Yes, eventually. According to the FAQ at http://www.worldipv6launch.org/faq/ , both will work now and also for the foreseeable future. Years from now, websites will begin offering IPv6 only, but for now those offering IPv6 will also offer IPv4 in parallel. That was my question as well. Working in a mixed OS environment, I'm familiar with NIC settings that Windows XP sp3 lacks IPv6. My conjecture is that once MS stops supporting XP (is that like 2016?), then sites would begin turning off IPv4. It is not determined as yet when this will happen, but it will most likely be once a majority of consumers can manage without it.
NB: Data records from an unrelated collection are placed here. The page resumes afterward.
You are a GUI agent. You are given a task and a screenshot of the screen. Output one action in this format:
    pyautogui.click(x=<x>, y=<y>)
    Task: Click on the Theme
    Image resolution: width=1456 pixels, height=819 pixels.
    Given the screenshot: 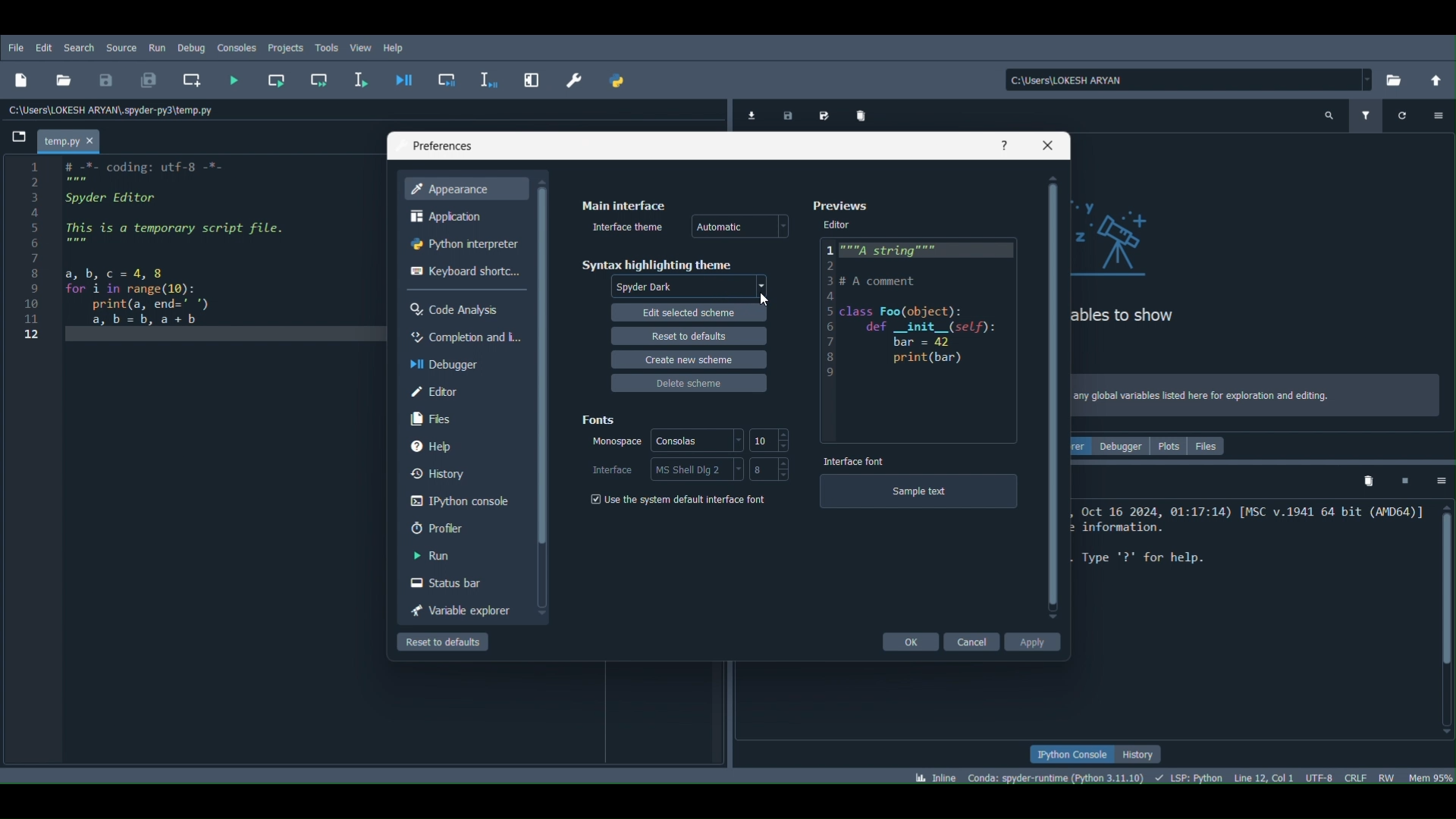 What is the action you would take?
    pyautogui.click(x=688, y=290)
Executive summary: Not now. Sometime in the future, surely.

Slayer_
Slayer_

It doesn't support IPv6. I have never had need to upgrade it, all my systems are still only 100mbit.

Rob Kuhn
Rob Kuhn

.... will not really need to support IP v6 .. just the broadband device (the cable modem or DSL modem). The home router sits behind the broadband device. That being said, if you own your broadband device then you will, at some point, need to think about replacing it with a IP v6 compliant device which is why you need to speak to your ISP to see what their plans and time line. If you lease/rent the broadband device then I wouldn't worry about it too much because your ISP should replace it. I also believe that when your ISP is about to convert over to IP v6 they will (should) send their customers a notice. I know our ISP did that when they did some large infrastructure upgrade a few years ago. In the announcement they listed the compatible cable modems and what we needed to do. Having said all that, IP v6, I believe, will have more of an impact on corporate networks more so than home networks. Regardless, it's better to start learning and stay up to date on IP v6 because it will be coming. There's no avoiding it now.

nick.franklin
nick.franklin

@slayer when you do upgrade here's an easy way to get ipv6 going - build a cheap pc running Astaro, it's free for home use and it easily sets up an ipv6 tunnel without your ISP having to support ipv6... remember to create some appropriate ipv6 firewall rules tho!